KingBroly wrote:Except Xenoblade [has] been copyrighted by Nintendo of America for a LONG time.
Well, yeah, companies tend to do that to games that they have announced and put on their official release calendar. And when they cancel those games, they retain the trademarks to keep other companies from using them, even though they have no intention of releasing the game. Unless you think stuff like
Disaster is still coming.

By saying nothing, they're letting fans have their "day in sun" so to speak, when in reality it was coming all along.
The idea that Xenoblade was coming all along is one of those things that falls apart when you think about it at all for more than about three seconds. Here is the timeline: The game was officially announced for America in 2009 (and that was when the trademark was placed). Nintendo of America spent two years saying the game was coming. Then they quietly removed it from the company release calendar, had it leak from a Nintendo of Europe representative (who they later fired) that the game was not coming, and then released a statement reversing its previous official stance on the game to say that there were in fact no plans to bring the game to the US.
So it is not really a matter of 'saying nothing'. It is a matter of saying one thing, then saying
the complete opposite, then saying a third thing and releasing a game (nearly three years after its initial official announcement and two years after its debut in another region) complete with full non-American VA and instances of weird British slang, apparently something NOA has never allowed before -- and doing
all of this jerking around, instead of treating the game like they treat 99% of everything else they have ever produced, somehow knowing well in advance that there would be a miniscule-but-vocal fan campaign that after yet another turnaround they would enable to 'have their day in the sun'.
It's not like they decided one day after it got released in Europe that it'd be good to bring it out here.
And it is not like they decided to randomly and repeatedly lie to the fanbase and mutilate the extremely simple act of announcing/releasing a game beyond all possible recognition. The only scenario that makes even a little bit of sense is that they were telling the truth in each instance. 1. Game is announced. They originally intended to release the game. Hence the E3 showing, the placement on the official calendar, the constant assurances, etc.
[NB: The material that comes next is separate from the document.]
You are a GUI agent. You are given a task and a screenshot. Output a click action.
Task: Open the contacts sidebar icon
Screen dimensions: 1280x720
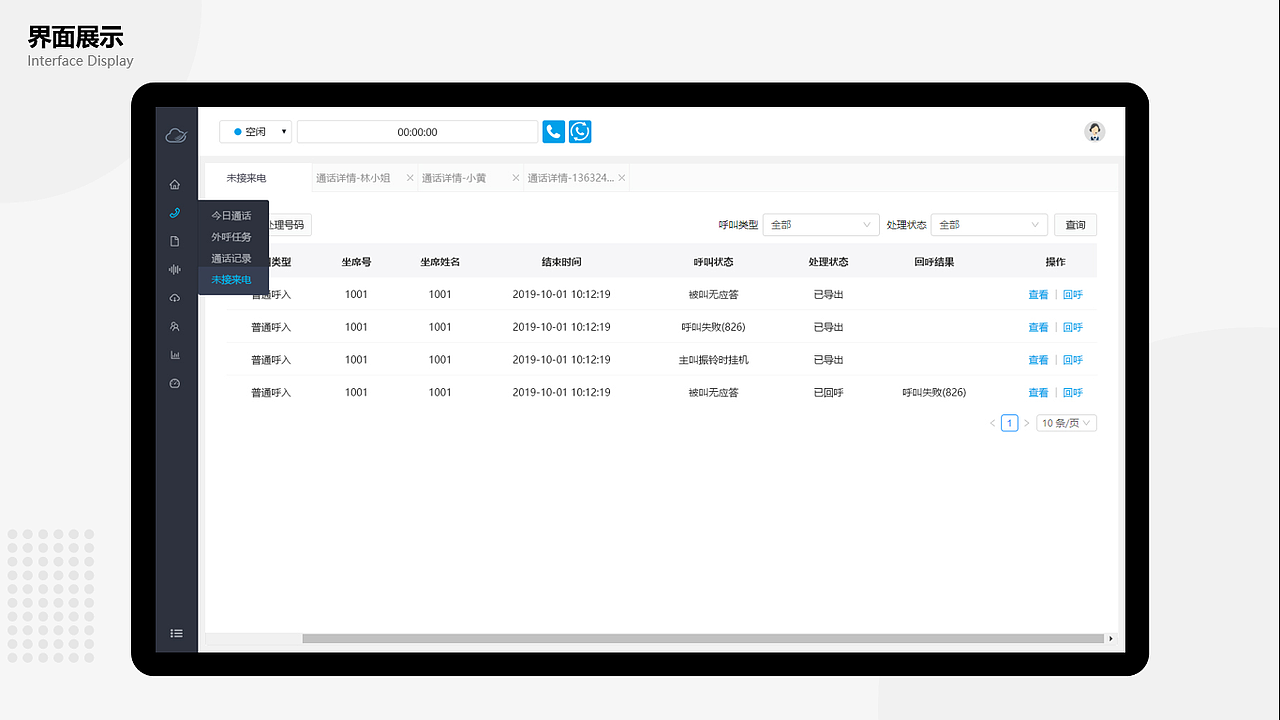click(x=175, y=326)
2. Then they quietly canceled it. There are after all plenty of reasons why NOA canning the game is extremely plausible, which we should all be well-acquainted with thanks to all people who reflexively defended the move. 'Ooooooh, RPGs are a niche market. Oooooh, previous core Wii games have flopped. Oooooh, the game did not sell gangbusters where it was released. Oooooh, localization costs tons of time and money Nintendo has to use doing other stuff. Oooooh, the exchange rate. Ooooh, the game is ugly. Ooooh, the Wii is a dead system not worth even attempting to salvage.' Hence, removal from the release list, 'They have no plans', ''We have no plans', 'NOE is localizing it instead' 'We are watching Europe closely', etc.
3. And then they were convinced to reverse the cancellation. Now that does not mean that the European version meeting NOE's modest sales expectations several months ago or the letters or the people turning to Nintendo's archenemy the homebrew channel or the facebook campaign were the sole reasons for that reversal, or even necessarily reasons in and of themselves, but they form one of a number of factors that would have very plausibly contributed to such a decision. Other likely factors include the past two quarterly finance reports featuring a historic nearly-a-billion-dollar loss and collapsed Wii hardware/software sales directly attributable to one of the worst gaming droughts a console has ever seen, the absurdly-terrible release slate lined up for 2012 that was
even worse, the game's exceptional critical reception everywhere it was released, and Nintendo being savaged on a consistent basis by our otherwise-worthless gaming press for claiming-but-not-actually-being sensitive to the needs of the fanbase it is specifically trying to cort.
All working together to hammer home how totally, purely, and indefensibly
wrong it would be to not release the game.